With Webber, who has been on a rolling one-year deal for several seasons, widely thought unlikely to extend his Red Bull stay into a seventh campaign, several drivers have been strongly mooted as potential replacements, principally Toro Rosso's Daniel Ricciardo, and most recently and spectacularly of all, Lotus's Kimi Raikkonen.
Speaking in an interview with the official F1 website at the Spanish GP, Horner, Red Bull's Team Principal, made clear they wanted the strongest driver line-up available.
"Our objectives are very simple: we want the best two drivers in our cars," Horner replied when asked where the team were looking for candidates, and if Toro Rosso was one such place.
"If they come from Toro Rosso, fantastic as they develop nicely. But we always push to have the best two drivers available."
And then pressed on whether he could name any potential drivers in the frame, a coy Horner replied: "There is no shortage of choice."

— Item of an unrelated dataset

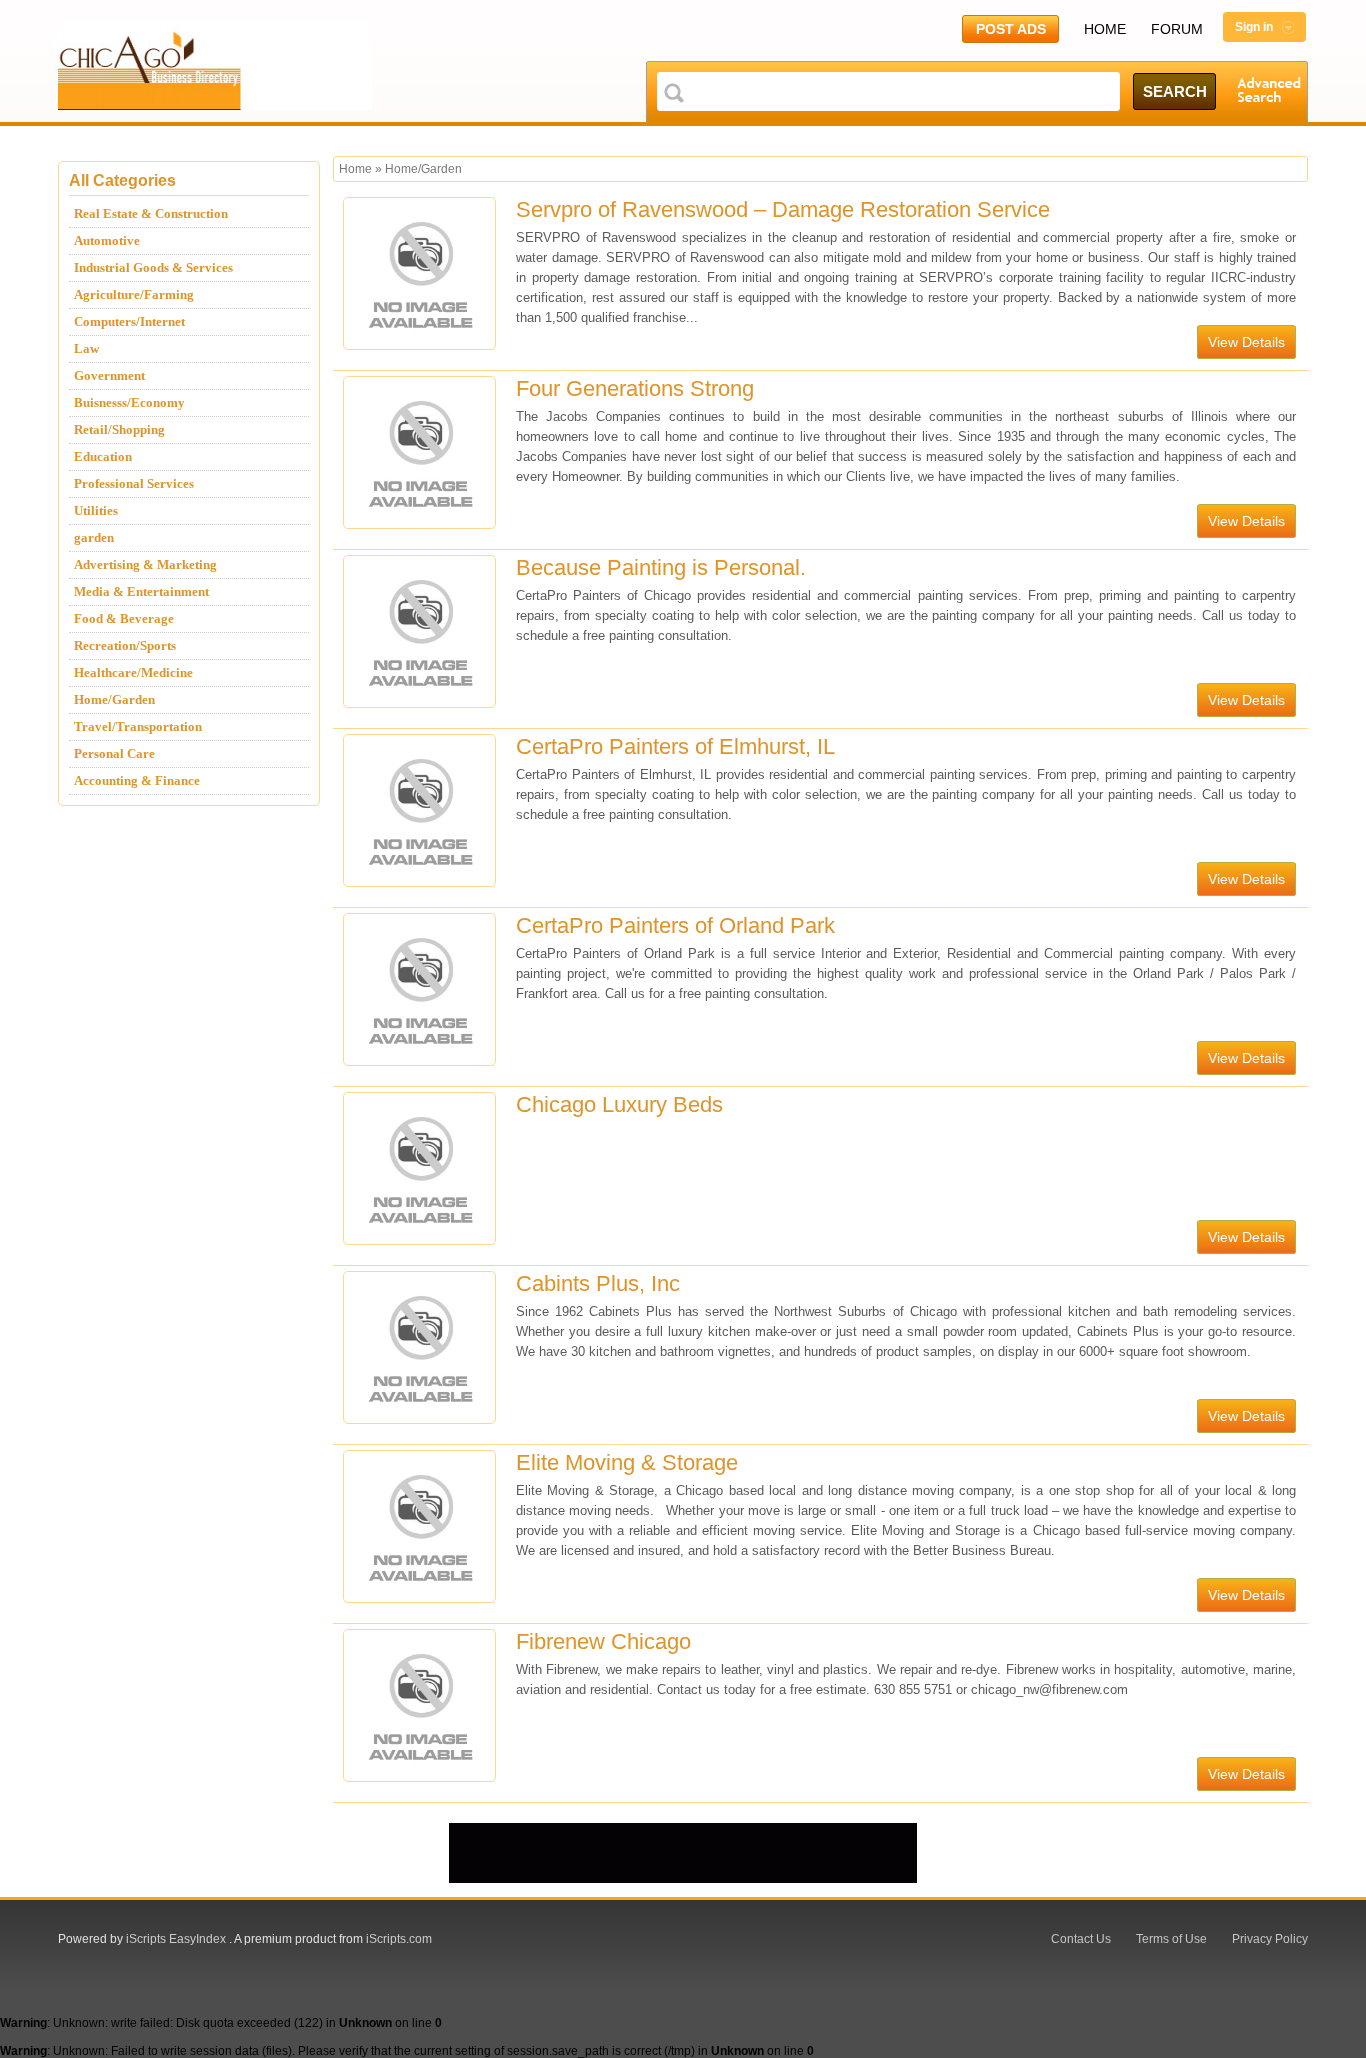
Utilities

However, despite admitting himself after the controversy of Malaysia that there had been a breakdown in trust between his drivers ever since their acrimonious collision at the 2010 Turkish GP, Horner has insisted that it nonetheless isn't in Vettel's nature to put pressure on the team over the identity of a team-mate.
"He [Vettel] is going to do the best job for himself," the Red Bull chief added.
"And to say, 'this one, yes' and, 'this one, no' was never Sebastian's style, to dictate, 'I must have this or that'. He is a sporting guy and has never pressured the team into doing things for his own benefit."
In any case, Horner made clear that decisions over their 2014 line-up would remain on the back burner for several months yet.
"It is much too early thinking about drivers for next year. Sebastian is clear - and everything else will fall into place towards the end of the summer. There is no pre-conception," he added.